A la altura del restaurante Antonio Martín, la circulación comenzó a trabarse y cien metros más allá se había convertido en un verdadero atasco. Las manecillas del reloj acababan de rebasar las veintitrés y cuarenta y cinco. Una cierta inquietud, ajena a la excitación que siempre experimentaba en vísperas de un «nuevo caso», le oprimía la boca del estómago. Llevaba un retraso considerable. A Gaby no le gustaba nada que le hiciesen esperar. Estaría ya de bastante mal humor, meditó mientras estrujaba absurdamente el volante con sus largos dedos. Cuando, a punto de rebasar las doce, alcanzó  el semáforo instalado a la altura del antiguo hospital 18 de Julio, comprendió la causa de la retención. Dos vallas amarillas impedían la circulación en dirección a Almería, y el tráfico estaba siendo desviado hacia la avenida de Pintor Sorolla por dos policías municipales apostados delante de ellas. Tampoco se podía circular a partir de allí por los otros dos carriles.

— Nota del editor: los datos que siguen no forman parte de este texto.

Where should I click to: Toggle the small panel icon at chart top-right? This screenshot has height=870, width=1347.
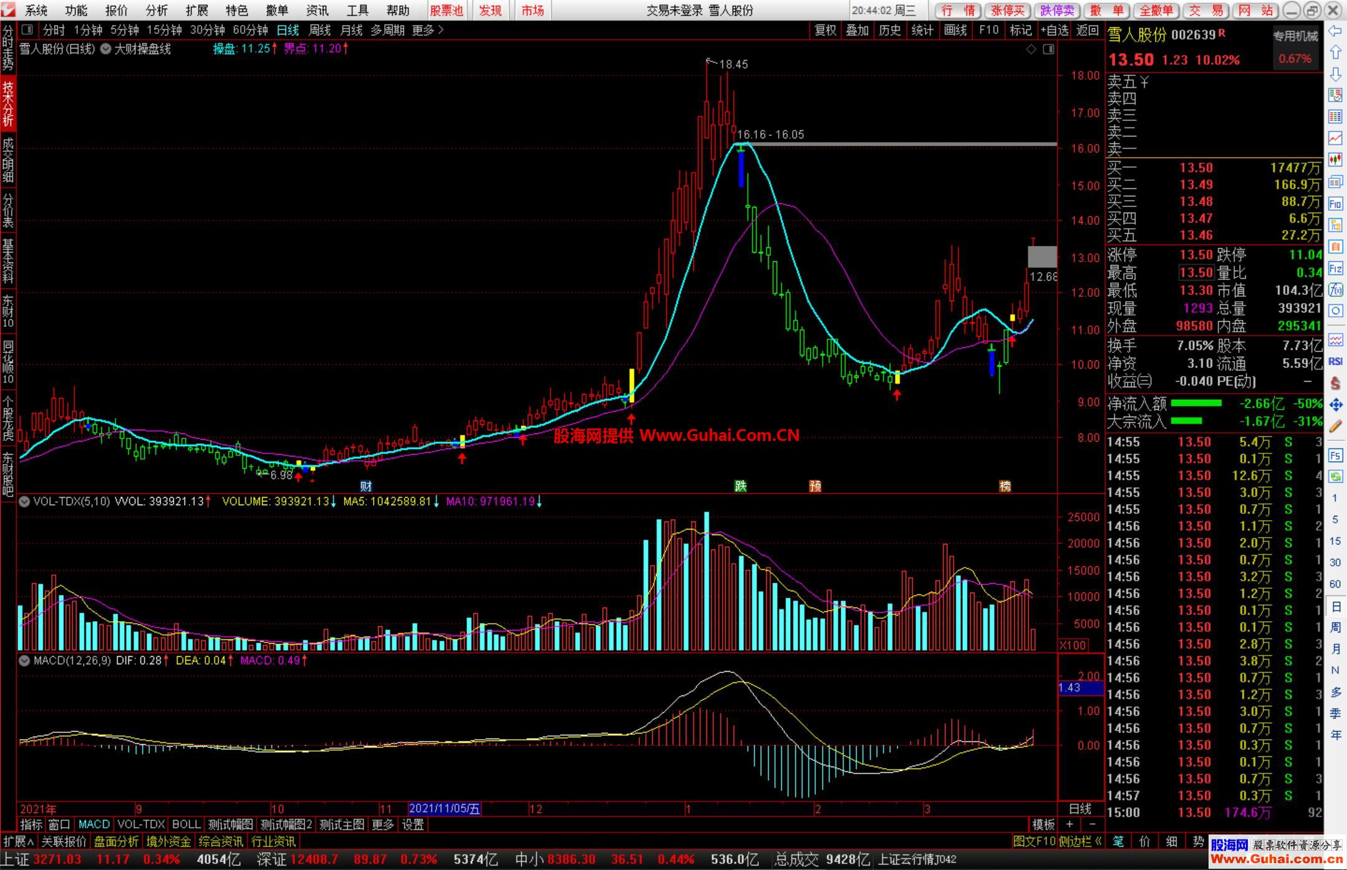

Debían de haber hecho la misma operación en el semáforo de Bellavista, supuso Muriel. Y entonces supo que no era en la playa donde estaba el «problema».

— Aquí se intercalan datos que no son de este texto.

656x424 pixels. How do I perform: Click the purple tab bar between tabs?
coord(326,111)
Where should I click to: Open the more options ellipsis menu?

Muriel arrimó su coche a las vallas, en lugar de girar; hizo descender la ventanilla izquierda mientras arreciaban las señas de los agentes para que no se detuviese y se identificó inmediatamente. Uno de ellos le abrió la segunda valla y le  invitó a pasar. Había dejado prácticamente  de llover, aunque seguían cayendo algunas gotas sueltas, casi microscópicas. Dos coches Z de la Policía estaban estacionados setenta u ochenta metros más adelante. Había varios vehículos más sin distintivo oficial, además de una ambulancia del Servicio de Emergencias, con los rotativos de color naranja girando en silencio. Y otras luces, luces blancas de focos, alumbrando el paseo. Mientras estacionaba el Smart, Muriel podía ver el fulgor de los focos y la gente, moviéndose de un lado a otro. Descendió del coche devorado por la curiosidad. Sentía cómo los últimos rescoldos de la lluvia en plena huida le humedecían los párpados y se le enredaban en las pestañas.

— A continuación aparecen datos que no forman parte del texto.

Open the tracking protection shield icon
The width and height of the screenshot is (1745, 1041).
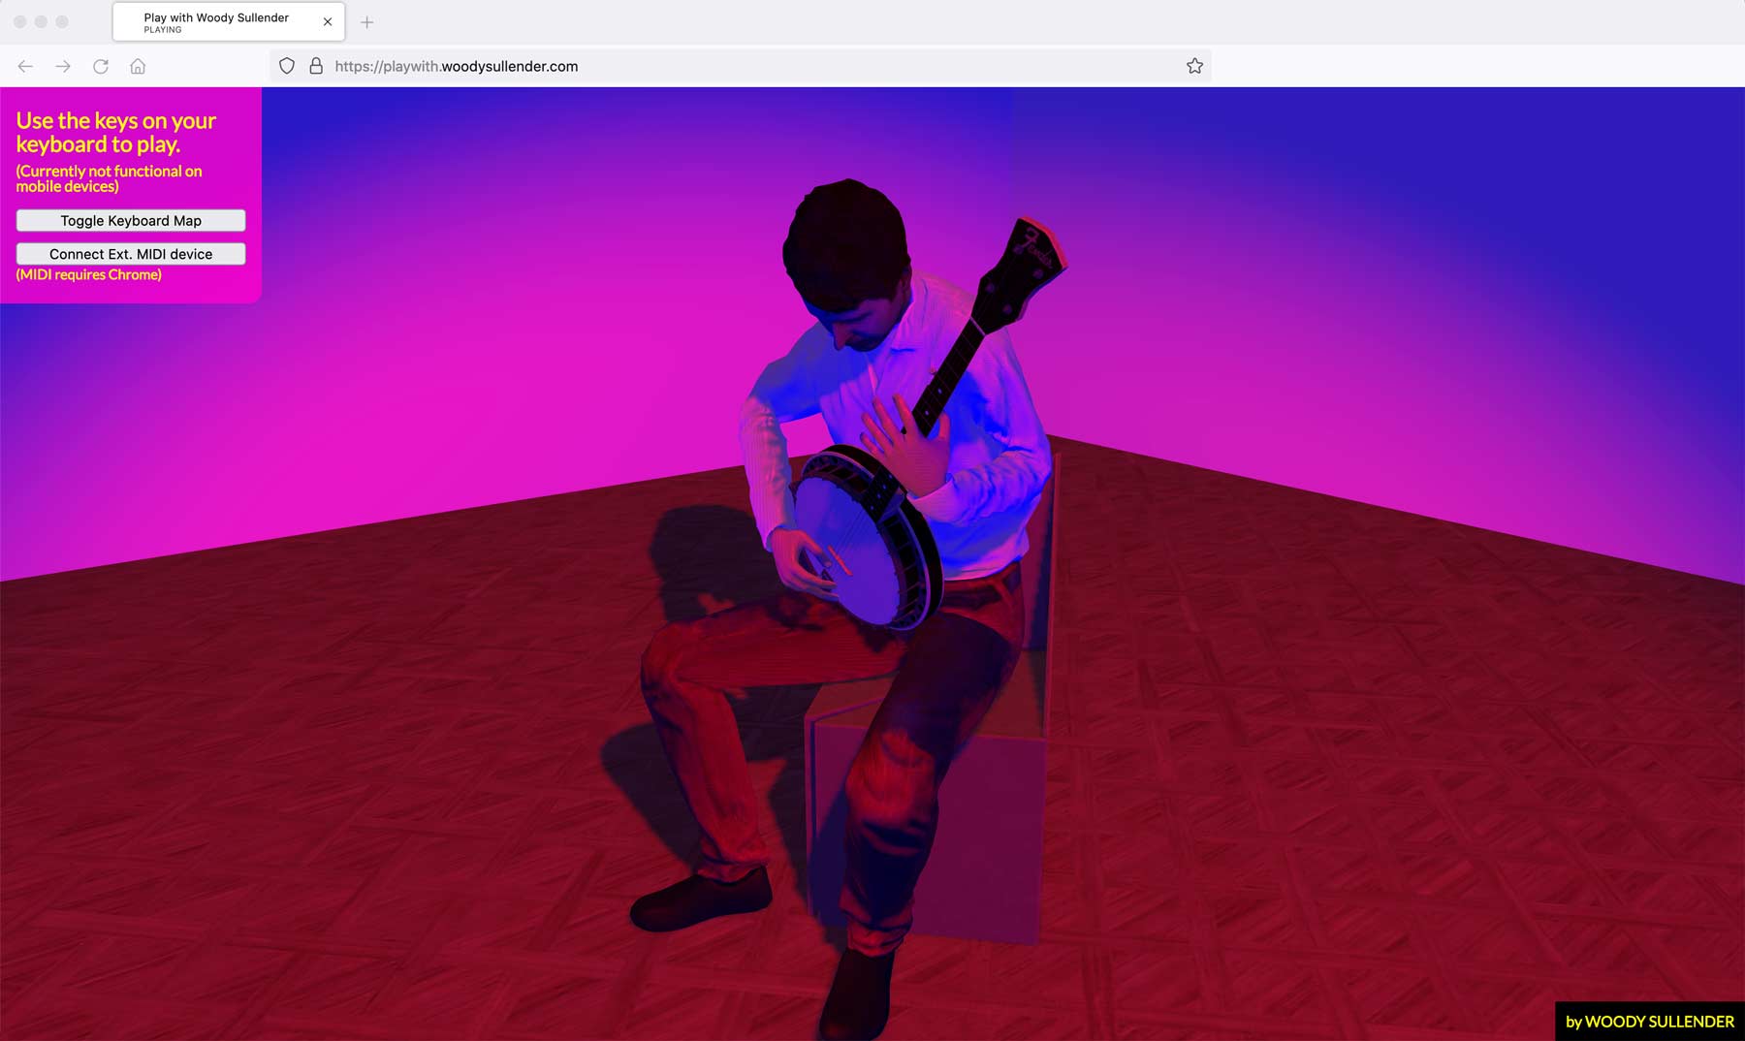tap(287, 66)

Al adentrarse en la acera del paseo, después de atravesar la corta franja de césped del borde, vio el bulto sobre el embaldosado, que brillaba con el agua recién caída. Resaltaba un color naranja chillón, propio de una prenda deportiva.  Las cintas habían sido colocadas a una distancia de quince metros una de otra, rodeando los árboles que había al borde de la carretera. Al lado contrario, el del mar, seguían la línea del muro, de alrededor de un metro de altura, que separaba la acera de la playa. Formaban un rectángulo.  Aproximadamente entremedias estaba el cuerpo de una mujer joven sobre un charco de sangre enorme, el más grande que Muriel había visto jamás. Al instante se le apareció en el pensamiento Cristina Lozano, la joven empleada de hogar muerta una tarde de mayo del año anterior, sorprendida por su asesino en una solitaria calle de la urbanización Vaguada Verde, mientras caminaba hacia la parada de autobús. También ella tenía una herida en el cuello; también había mucha sangre que, por la pendiente, había formado un  riachuelo espeso. Pobre criatura, que nunca llegaría a cumplir los veintiséis, que nunca podría tener a su recién nacido en los brazos. Muriel, que  había sido testigo de la muerte inesperada de una de sus jóvenes primas durante la celebración de una boda, a causa de un aneurisma de aorta, solía pensar primero en el robo de la maternidad perpetrado por la muerte, como había hecho su brazo ejecutor desconocido con aquella muchachita rubia y menuda. Desde que se había convertido en padre, Muriel asociaba automáticamente en su pensamiento cada muerte prematura con las oportunidades perdidas.